For the string "agent", state how many lines of the data hold it. Give nothing besides the number.

═══ GIVEN INFORMATION

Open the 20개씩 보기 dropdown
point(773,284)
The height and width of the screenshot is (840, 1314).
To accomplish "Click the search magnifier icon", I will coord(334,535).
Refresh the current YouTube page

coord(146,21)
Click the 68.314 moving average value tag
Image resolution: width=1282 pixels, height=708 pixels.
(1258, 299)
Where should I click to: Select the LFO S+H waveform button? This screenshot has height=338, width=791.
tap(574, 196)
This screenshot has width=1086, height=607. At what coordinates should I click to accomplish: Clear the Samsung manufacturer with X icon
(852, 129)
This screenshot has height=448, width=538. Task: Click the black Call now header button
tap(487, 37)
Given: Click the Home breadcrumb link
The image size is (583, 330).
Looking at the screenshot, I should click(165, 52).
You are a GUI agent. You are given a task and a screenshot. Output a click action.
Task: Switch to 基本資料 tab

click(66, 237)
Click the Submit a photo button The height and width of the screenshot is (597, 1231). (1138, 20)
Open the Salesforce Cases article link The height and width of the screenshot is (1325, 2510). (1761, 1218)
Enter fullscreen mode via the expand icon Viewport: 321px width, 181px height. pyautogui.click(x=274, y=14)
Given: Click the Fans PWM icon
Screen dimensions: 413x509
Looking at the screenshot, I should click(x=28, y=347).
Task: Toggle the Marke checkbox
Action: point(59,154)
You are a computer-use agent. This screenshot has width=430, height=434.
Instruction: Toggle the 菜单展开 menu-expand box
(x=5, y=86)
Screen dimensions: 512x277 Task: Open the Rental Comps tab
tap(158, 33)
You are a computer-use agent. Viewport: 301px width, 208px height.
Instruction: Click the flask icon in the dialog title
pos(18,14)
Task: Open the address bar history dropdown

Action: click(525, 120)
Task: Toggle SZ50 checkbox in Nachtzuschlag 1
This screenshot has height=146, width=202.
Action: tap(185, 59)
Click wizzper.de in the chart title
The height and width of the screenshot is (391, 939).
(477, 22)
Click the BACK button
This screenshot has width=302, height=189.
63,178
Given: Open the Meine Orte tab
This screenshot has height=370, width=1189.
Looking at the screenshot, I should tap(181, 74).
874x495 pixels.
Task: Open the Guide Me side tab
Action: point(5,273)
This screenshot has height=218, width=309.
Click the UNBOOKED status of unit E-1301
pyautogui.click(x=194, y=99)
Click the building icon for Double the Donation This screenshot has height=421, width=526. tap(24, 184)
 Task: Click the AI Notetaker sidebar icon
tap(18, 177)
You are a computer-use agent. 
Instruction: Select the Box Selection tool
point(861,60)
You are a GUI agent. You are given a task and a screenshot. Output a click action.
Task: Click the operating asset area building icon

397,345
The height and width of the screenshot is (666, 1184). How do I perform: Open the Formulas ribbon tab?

══════

## REPLY TO THE EXERCISE
5